Dans une dépêche officielle publiée ce 16 janvier 2026, la Fondation Michael Sharp Jesse (FOMIS) plaide pour que le procès en appel actuellement en cours à Kinshasa permette enfin d’établir l’intégralité des responsabilités.
La FOMIS a officiellement exprimé son adhésion au récent communiqué de la Commission Nationale des Droits de l’Homme (CNDH) daté du 6 janvier 2026. L’organisation s’engage à accompagner la Commission dans le suivi rigoureux de la procédure judiciaire jusqu’au verdict final.
Pour la Fondation, ce procès devant la Haute Cour Militaire est une étape cruciale pour corriger les lacunes du premier jugement rendu en 2022 par le Tribunal militaire de garnison de Kananga.

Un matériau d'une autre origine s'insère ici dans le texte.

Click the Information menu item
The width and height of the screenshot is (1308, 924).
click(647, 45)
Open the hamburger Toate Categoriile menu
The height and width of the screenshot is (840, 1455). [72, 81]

La FOMIS insiste sur plusieurs points essentiels :
L’instruction doit être approfondie et impartiale pour identifier les « auteurs intellectuels et les commanditaires », et ne pas se limiter aux simples exécutants déjà condamnés.
Le procès doit établir l’ensemble des responsabilités pénales et hiérarchiques liées à ce meurtre emblématique.
La Fondation demande que des démarches soient entreprises avec célérité pour retrouver les ressortissants congolais portés disparus dans le cadre de cette affaire.
« L’engagement de Michael Sharp Jesse demeure un repère pour les artisans de la paix », souligne le document signé par Moïse Butimbushi, Président du Conseil d’Administration et Co-fondateur de la FOMIS.
À travers ce plaidoyer, l’organisation réaffirme sa détermination à lutter contre l’impunité en République Démocratique du Congo.